The thing about the Star Wars universe is that it’s a place where literally anything can happen.  A new Star Wars movie has to have a few things – an opening crawl, Across The Stars, lots of wipes, robot sidekicks, someone having a bad feeling about something.  But the story could be anything.  It could be your standard Campbellian Chosen One epic.  It could be about a mob war between space slugs and yetis.   It could be a Magificent Seven riff on a frontier world, or an Aliens riff on an abandoned space station, or a Die Hard riff on a Star Destroyer, or a heist film a la Ocean’s Eleven where the crooks have literal magic powers instead of just being impossibly cool, or a noir riff with a jetpacked bounty hunter playing the Sam Spade role, or a hard-nosed military drama following Rogue Squadron, or The Bourne Identity where the amnesiac can move things with his mind.  Terminator where John Connor has a squidhead.  The Great Escape on an unstable asteroid prison. Jaws with a giant sandworm.  The Dirty Dozen with cyborgs and green muppets and smugglers and fishmen.  Mutiny On The ExecutorDances With Wookies.  A buddy cop movie where Murtaugh is an android and Riggs has a human butt for a chin.

“Diplomatic Immunity, my faceass!”

Basically, any movie that features gangsters, aliens, wizards, cowboys, samurai, zombies, or robots (so, all the good ones) can be worked into the Star Wars universe.  George Lucas did something back in 1977 that I’m sure would’ve been impossible if he had set out to do it specifically.  He fused sci-fi with fantasy, and through some mysterious alchemy, created a potent hybrid with all the myriad story potential of both that somehow appealed to mainstream audiences that don’t have much taste for either.  It was a world so vibrant, so teeming with life that seemed to extend for parsecs past the edge of every frame, that people didn’t care much that the dialogue could be clunky and the lead was a bit whiny and bland (he did get better as the series progressed!) and kinda wanted to pork his sister. That world is so overflowing with potential that it hardly seemed to matter that the prequels were flat out bad, and didn’t take advantage of it, instead focusing intently on familiar characters and setting up the things we already know all about.  It’s why even though I don’t like a one of them, I can’t write off the possibility that Ep. VII might actually be good.

It’s also why I’m not interested in seeing how Han and Leia are doing in retirement.  Do something else.  Do anything else, because if you can think it up, it can fit in Star Wars.   It’s too bad that Ep. VII has to be, well, Ep. VII, because it suggests that it will be trying to tie things fairly tightly to the prior series, most likely to its detriment.

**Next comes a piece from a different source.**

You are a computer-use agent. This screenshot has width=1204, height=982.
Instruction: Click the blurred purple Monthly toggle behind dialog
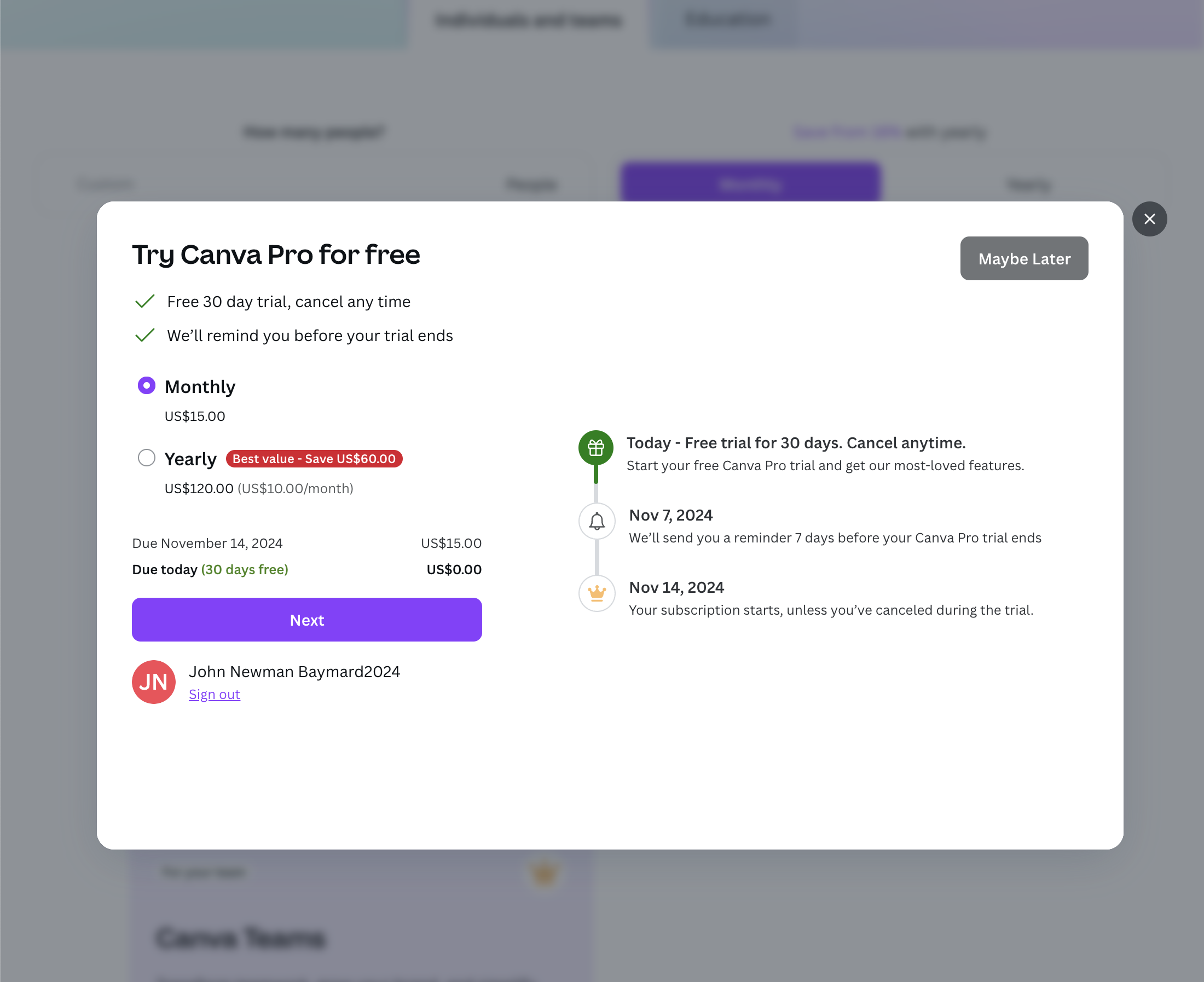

I may not be able to still care when it comes out in 2015, but for now I’m trying to be guardedly optimistic.  The news that will really perk me up, though, is when it is announced that the next movie/TV show in development will be set far away from the previous ones, like 100 years + past the OT, or way back in the era of the Knights Of The Old Republic games, thousands of years before The Phantom Menace.  Something with that distance would be freer to be its own thing, and function as a homage to the originals, focusing on recreating the spirit and intangibles that made it fun and resonant rather than getting bogged down in hyper-specific references and servicing characters who received perfectly good resolutions in 1983.  To get a story that is new and exciting while having a feel that is familiar and inviting.  That’s the best we can hope for, I think.  The worst…well, the worst is that we get another crappy blockbuster or two and a giant corporation is out a couple billion dollars.  Call me crazy, but I don’t think I hate these odds.

“Wow, what a well thought out essay.  All in favor of retroactively revoking all quasi-sexual contact with Al and pre-rejecting any future applications?”